:: Extracted entries ::
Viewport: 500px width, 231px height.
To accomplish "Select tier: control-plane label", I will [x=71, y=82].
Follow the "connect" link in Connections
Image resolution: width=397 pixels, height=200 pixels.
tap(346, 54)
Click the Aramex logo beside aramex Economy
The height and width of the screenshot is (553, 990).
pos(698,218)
:::
■ **What is being asked**
Copy all of the data exactly.

■ **Answer to this task**
Viewport: 500px width, 231px height.
To accomplish "Select tier: control-plane label", I will [x=71, y=82].
Follow the "connect" link in Connections
Image resolution: width=397 pixels, height=200 pixels.
tap(346, 54)
Click the Aramex logo beside aramex Economy
The height and width of the screenshot is (553, 990).
pos(698,218)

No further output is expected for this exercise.